Over time I realized a few things that made caring for my mom easier.

Connect instead of correct

Your loved one often is stressed themselves. At some level they know they are forgetting things. They ask the same thing over again not because they want to, but because their mind is not allowing them to remember. And often stress makes it worse — I know it does with my mom. If she feels stressed, her memory gets substantially worse.

So try to see that: she feels uncertain, that’s why she asks. Comfort her. Ask her what worries her. Hug her. Give her words of affirmation. Repeat the answer to the same question, again and again. Try to always connect. You can gently challenge your loved one, but generally correcting won’t go anywhere and will just stress you both.

Accept and Improvise

At some point your loved one might start saying things that you know are not true, or forget things that are true. For example, my mom sometimes speaks about attending an event in the past that I know she didn’t attend. I used to correct her. Now instead I ask her about what she liked most in that event, and make light of the mistake.

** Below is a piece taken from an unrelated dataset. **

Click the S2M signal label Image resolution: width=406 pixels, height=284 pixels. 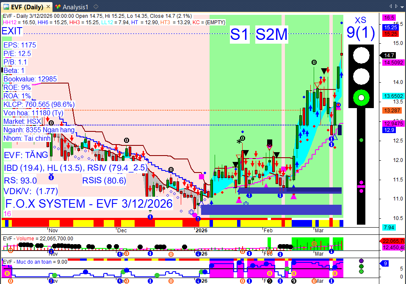click(x=271, y=34)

Know that her brain is changing and along with that, her mind and her memory. Memories are plastic and are never actually objectively stored — which is why everybody has a different version of the same event even without neurodegeneration.

Simplify and optimize for independence

As the ability for complexity fades, I have adjusted my mom’s environment physically and digitally. The idea is that she has as little decision overwhelm as possible and can live independently as long as possible.

Digital simplicity
I switched her from a Windows computer to a Chromebook with a touchscreen — simple, fast, and easy. I decluttered her phone and left the most important things on the homescreen: Spotify, WhatsApp, and speed dials for the people she calls most. I changed her smart TV to a Roku because the remote is much simpler and has buttons for YouTube and Netflix, the two apps she uses.

Physical simplicity
My mom’s taste in clothing has simplified over the years. She loves her white and striped shirts and white or black pants. So those now occupy the most accessible part of her closet, and everything coordinates with everything else. The bathroom used to have many things — now it has just the essentials: conditioner, shampoo, toothbrush and toothpaste, lotions. Periodically I declutter it so she doesn’t have to do a lot of work.

Make this fun — it’s the time you still share

A friend whose mom is also ill once said to me: “Maybe that’s why I did all this spiritual practice — to be able to breathe and process when my mom suddenly insults me.” This stayed with me.

When I decided to take care more of my mom, all the inner work I’d done came in handy. I can’t say I’m never angry or sad — I am. But I do try to see the bigger picture and have fun with my mom, make jokes, do something we both like.

My grandma had neurodegeneration too. My cousin showed me a trick: she would play a song she knew my grandma liked and ask her to dance. My grandma would enjoy it and say “that’s a song from when I was young.” They would sit down together after dancing. A few minutes later, my cousin could do this again — and even if it was the same song ten times in a row, they could still share a beautiful moment.

Caregiving is exhausting, but it can still contain beautiful moments — sometimes even the same one, again and again.